Retorna novamente para dentro da casa, reencontra os discípulos, entre eles o Mestre Roberto Evangelista, e afirma:

– Agora eu não preciso mais da fé, pois estou vendo os senhores aqui. Tenho certeza disto.

São tantas histórias. O coração amigo de Mestre Roberto Evangelista era permeado de vivências e saudades. Ele estava sempre pronto a recordar e a ensinar o que aprendeu com seu Guia Espiritual, a corda de seu coração.

Um homem cordial, feito o Evangelista, também chamado Roberto, trazia consigo a chama da recordação. Esta palavra – feito brasas, aparentemente cobertas pelas cinzas – vem da mesma fonte, do latim cor. Recordar nada mais é do que o brilho de trazer de novo ao coração aquilo que o tocou; tal o sereno da manhã ao beijar o lago profundo e silencioso do aprender.

Roberto Evangelista raramente falava de si. Em seus afetos e recordações ecoavam mais alto a música interior onde – feito peixes prateados pelo luar, à flor das mansas águas de um igarapé – emergiam as recordações de uma vida plena de encantamentos e vívidos aprendizados junto a Mestre Gabriel.
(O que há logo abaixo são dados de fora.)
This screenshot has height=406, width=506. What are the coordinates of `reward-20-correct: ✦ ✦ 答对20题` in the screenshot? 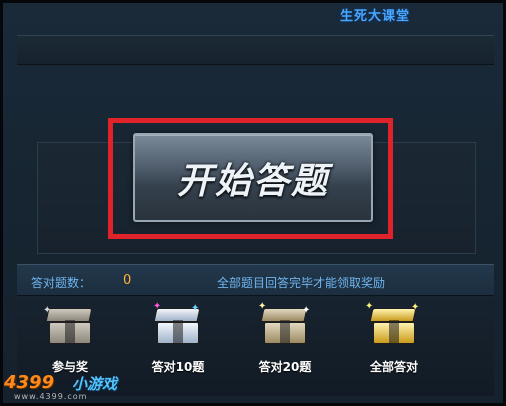 It's located at (285, 340).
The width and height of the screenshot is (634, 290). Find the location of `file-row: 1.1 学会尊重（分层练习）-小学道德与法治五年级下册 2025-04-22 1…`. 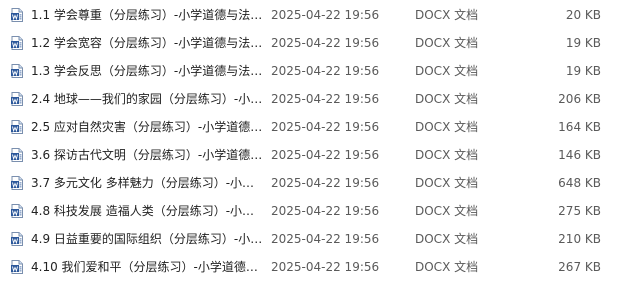

file-row: 1.1 学会尊重（分层练习）-小学道德与法治五年级下册 2025-04-22 1… is located at coordinates (317, 15).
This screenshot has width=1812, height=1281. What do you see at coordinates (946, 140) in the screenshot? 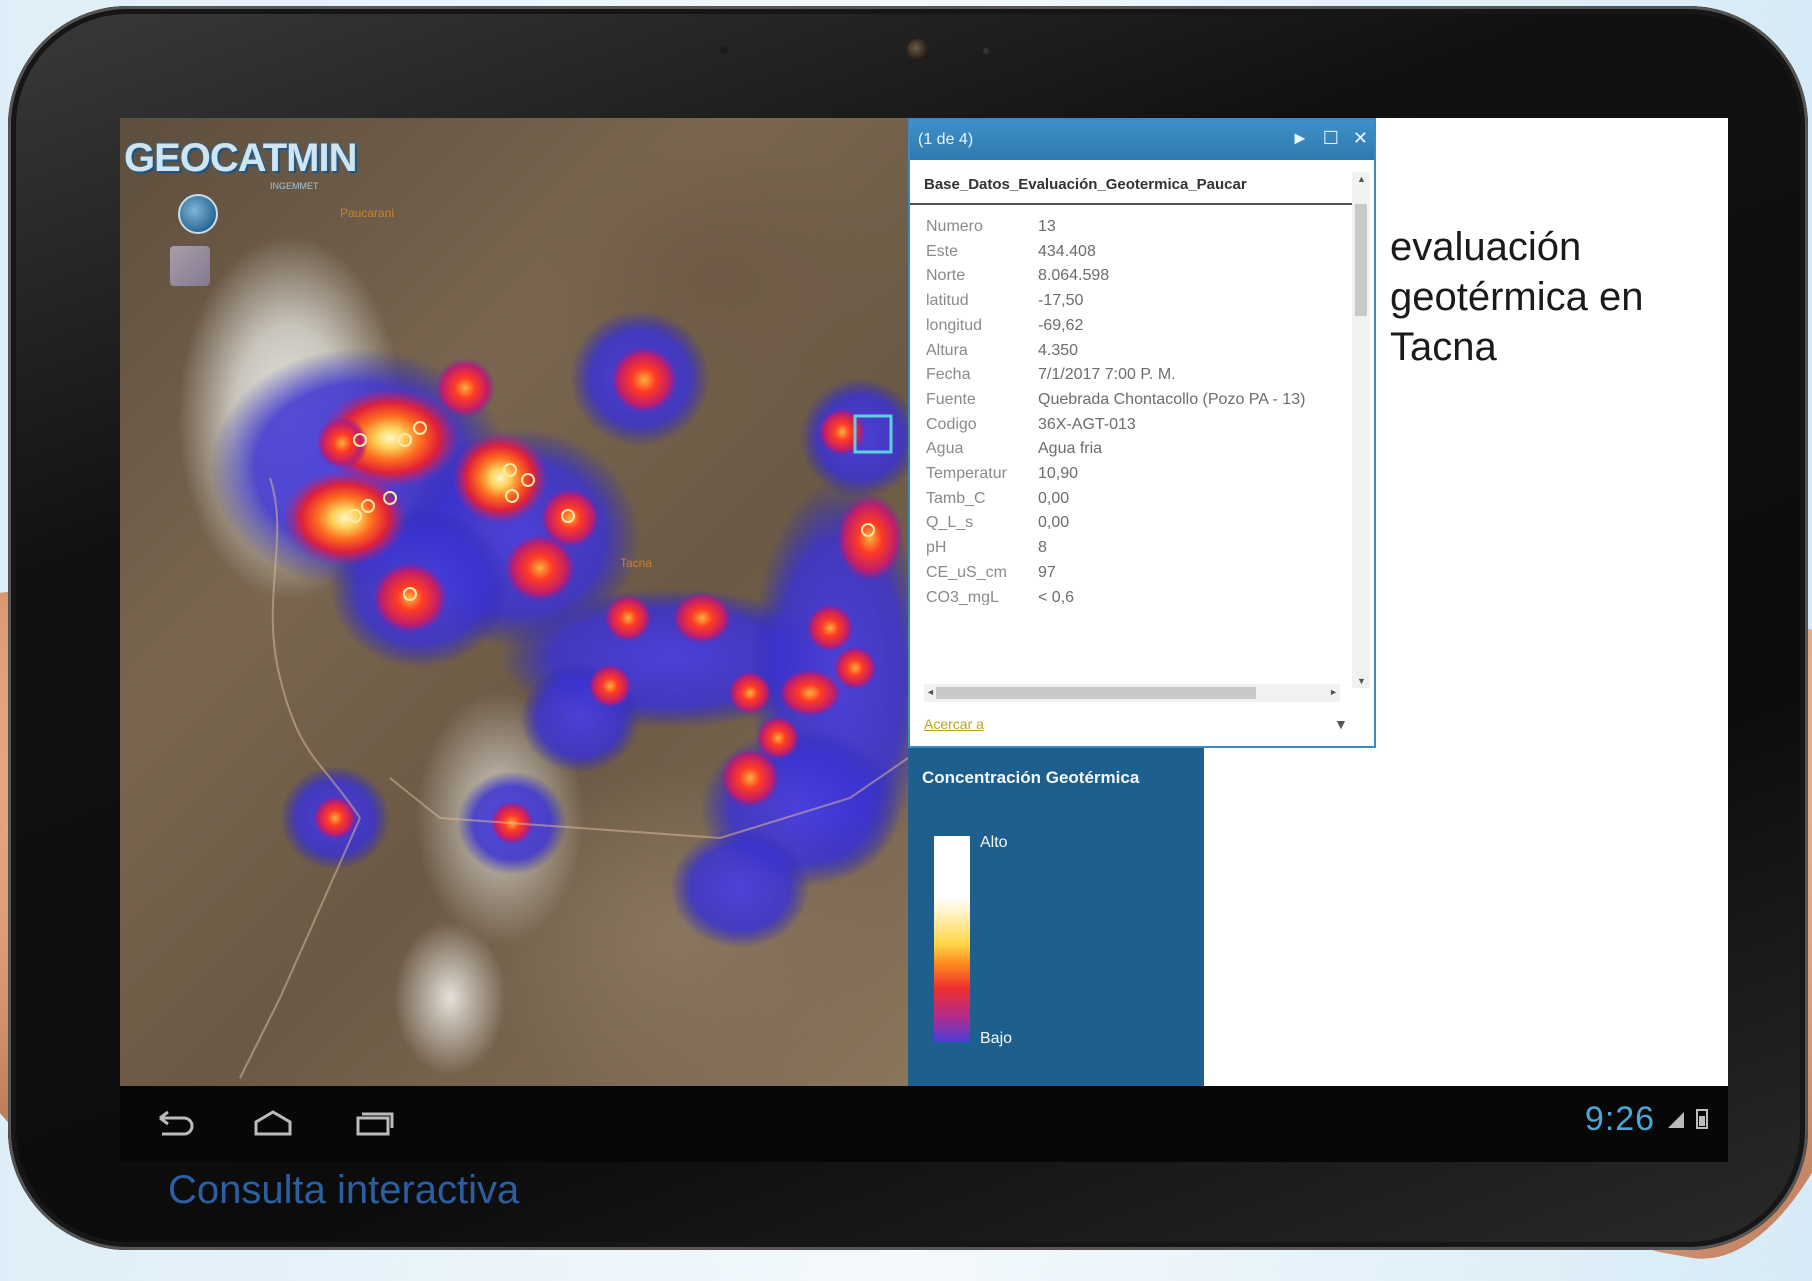
I see `popup-counter: (1 de 4)` at bounding box center [946, 140].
O que me faz lembrar de outro poeta, Rabindranath Tagore:

“Inebriado com a felicidade de cantar, esqueço de mim mesmo e a Ti chamo de amigo, que és meu Senhor”.

Edson Lodi*Edson Lodi é Mestre Assistente Geral (2024-2027) e autor de algumas publicações na União do Vegetal: Estrela da Minha Vida (2012); Cantiga de Viola (2018), Siga Sua Missão (2020), Eu Vi a Lua (2021).

**Haicai de Roberto Evangelista, escrito anos depois do acontecimento.

Publicado originalmente em 10 de fevereiro de 2016.